Scoperto un autoritratto di Van Gogh al museo di Edimburgo

Lesley Stevenson del Museo di Edimburgo, ha reso nota la scoperta di un autoritratto di Van Gogh sul retro di una tela dell’artista

Una semplice radiografia può sconvolgere una mostra intera.

Lo sa bene la National Galleries of Scotland, che durante le scansioni in vista della collettiva sul post-impressionismo ha scoperto un’opera inedita di Vincent Van Gogh.

Durante un’analisi di routine in vista della mostra A Taste for Impressionism, inaugurata il 30 luglio presso la Royal Scottish Academy di Edimburgo, la curatrice Lesley Stevenson avrebbe scoperto sul retro della tela Testa di contadina del 1885 un autoritratto di Van Gogh

La comparsa nel corso delle scansioni di segni di barba, fazzoletto al collo e del lato di un cappello, avrebbero portato a questa scoperta sconcertante: sul retro della tela è presente un’ulteriore opera dell’artista olandese.

«Questi sono eventi che capitano solo una o due volte nella vita di un conservatore» dichiara il dipartimento di Conservation della National Galleries of Scotland.

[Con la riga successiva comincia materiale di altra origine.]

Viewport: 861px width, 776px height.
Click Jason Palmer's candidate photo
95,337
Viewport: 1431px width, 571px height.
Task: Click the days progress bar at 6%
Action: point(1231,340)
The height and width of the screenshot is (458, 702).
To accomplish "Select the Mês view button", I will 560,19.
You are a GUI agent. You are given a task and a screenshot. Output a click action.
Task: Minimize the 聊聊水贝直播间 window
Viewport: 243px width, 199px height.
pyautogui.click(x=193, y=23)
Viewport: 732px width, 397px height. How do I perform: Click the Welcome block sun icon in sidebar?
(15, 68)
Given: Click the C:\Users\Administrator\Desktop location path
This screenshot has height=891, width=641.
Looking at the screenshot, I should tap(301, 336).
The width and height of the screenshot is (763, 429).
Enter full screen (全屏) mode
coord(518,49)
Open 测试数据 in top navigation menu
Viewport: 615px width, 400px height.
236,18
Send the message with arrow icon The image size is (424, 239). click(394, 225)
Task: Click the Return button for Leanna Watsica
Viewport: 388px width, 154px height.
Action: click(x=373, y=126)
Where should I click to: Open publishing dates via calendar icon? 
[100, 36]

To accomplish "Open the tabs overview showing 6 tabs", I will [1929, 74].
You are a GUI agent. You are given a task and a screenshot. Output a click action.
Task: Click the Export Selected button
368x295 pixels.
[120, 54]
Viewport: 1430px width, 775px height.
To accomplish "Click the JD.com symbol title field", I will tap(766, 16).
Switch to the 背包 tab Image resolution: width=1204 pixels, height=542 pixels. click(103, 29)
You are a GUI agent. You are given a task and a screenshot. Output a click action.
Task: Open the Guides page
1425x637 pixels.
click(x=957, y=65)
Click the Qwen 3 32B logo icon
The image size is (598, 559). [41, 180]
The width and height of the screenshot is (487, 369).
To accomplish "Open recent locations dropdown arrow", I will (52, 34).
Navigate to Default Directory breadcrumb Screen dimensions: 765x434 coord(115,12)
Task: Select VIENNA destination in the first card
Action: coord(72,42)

Non solo un Van Gogh all’interno della collezione, ma ben due.

Sarà quindi esposta insieme alla tela originale anche l’immagine a raggi X in un apposito box al centro del percorso espositivo.

La tattica di riutilizzare la tela era tipica di Van Gogh che, costretto a spostarsi molto spesso e in condizioni economiche sfavorevoli, doveva economizzare sul proprio materiale pittorico.

Grazie a questa scoperta è stato possibile aggiungere un tassello al puzzle della vita dell’artista, morto a soli 37 anni al termine di un’esistenza duramente segnata.

Le due opere sono fruibili all’interno del percorso espositivo della mostra fino al 13 novembre 2022, presso la Scottish National Gallery.